While my own personal setting is explicitly locked off from the rest of everything else (with angels having primary charge to destroy anything trying to leak into the enclosed space), I have the larger "universe" (metaverse? Meta-multiverse? the set of all universes) being embedded in the Dreaming Dark. Every multiverse or universe ever dreamed up by anyone is somewhere in that conceptual space, where distance is not a physical thing but a matter of mindset (universe concepts that are "close" in nature are also "close" in meta-space) and matter is not, only thought and will. And all of those were brought into being by one or more Dreamers, entities born from the primordial Dark when it Dreamed of Self (and thus implied the existence of Not-Self).

So the D&D multiverse? Is a shared dream of a bunch of Dreamers, somewhere out in concept space. As is the "real world". As are all other "fictional" worlds. They're all out there, even if they claim to be the only ones, and even if within each of them are contained multitudes of universes. As are all possible branches of each of those--the Forest of IF. And particular events can cause those branches to collapse into each other. My current party is dealing with a (localized) probability-tree collapse phenomenon right now.

Naanomi
2022-03-21, 06:15 PM
Older DnD lore says that all universes exist in the vast medium and are created by the Old Ones/Eldest (no, not GOOlok patrons) for their own inscrutable reasons; travel between them is technically possible {in 3.5 you had to traverse the deep shadow plane} but almost never intentionally (and there is some evidence that the Eldest Ones try to keep their petri dishes free from cross contamination)

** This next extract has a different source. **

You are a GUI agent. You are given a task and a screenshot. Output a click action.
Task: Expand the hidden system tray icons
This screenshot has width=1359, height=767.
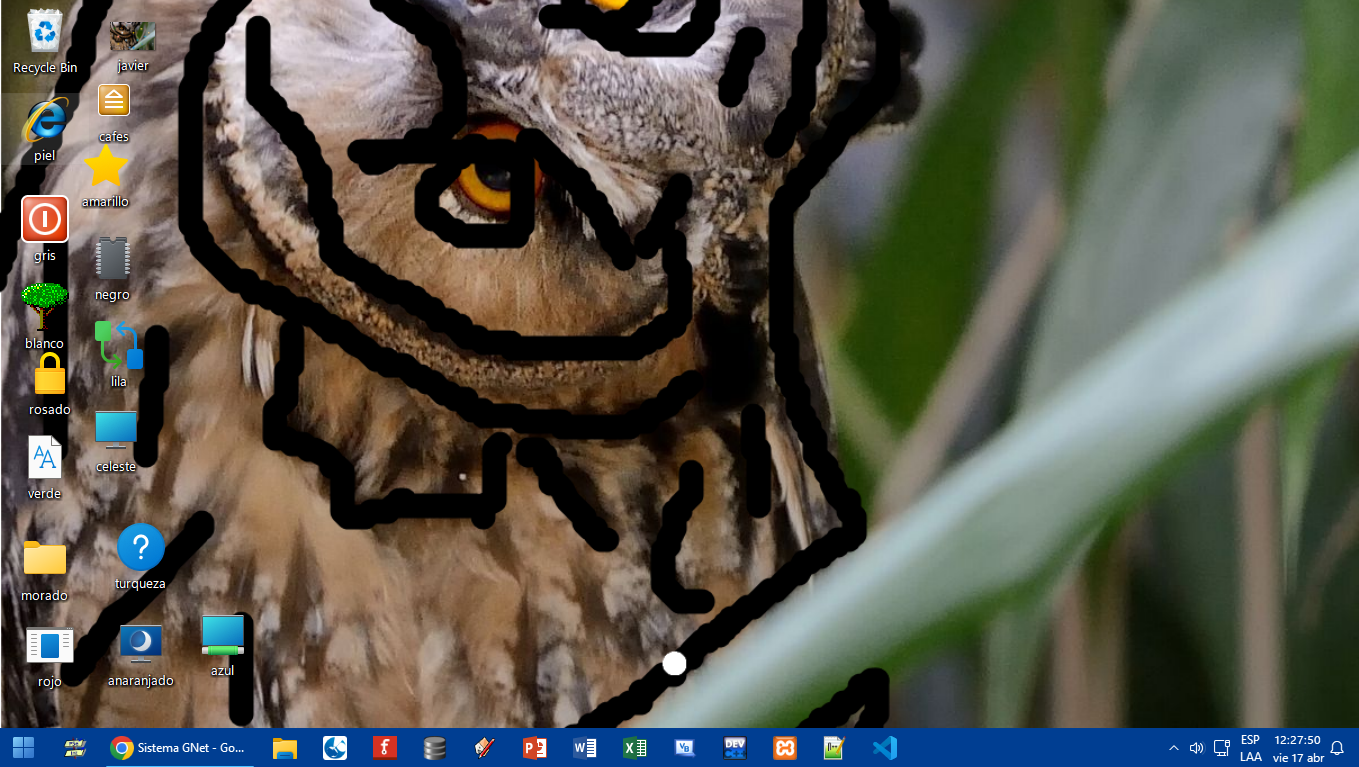1174,748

It is explicit in even older products that the Earth parallel to Oerth (and the rest of them) is not the same as the Earth-Space Crystal sphere (despite the obvious similarities)

Joe the Rat
2022-03-22, 11:56 AM
Between Ed's kitchen talks with Elm and Mordy, St. Cuthbert's Cudgel being in a museum in London, and The fabulous Dragon Magazine 83, where Baba Yaga, besides existing in D&D lore in the first place, has a room in the basement of her Dancing Hut that contains a WWII Russian Tank and a Warhammer steam cannon, not to mention Murlynd's existence (being from whatever version of Earth Boot Hill was set in), they pretty well wired Earth in as a Place That Exists.

In context, these are more winks and nods for the players than foundational lore, but by what exists of canon we are in the Multiverse somewhere, albeit one with some fairly stringent access rules. I think it's best served as a place to be from or source of oddities rather than a playfield or destination. I do rather like the idea of someone coming in as a Far Traveler type Genre Savvy character, only to find out they are Wrong Genre Savvy in terms of the world they are in.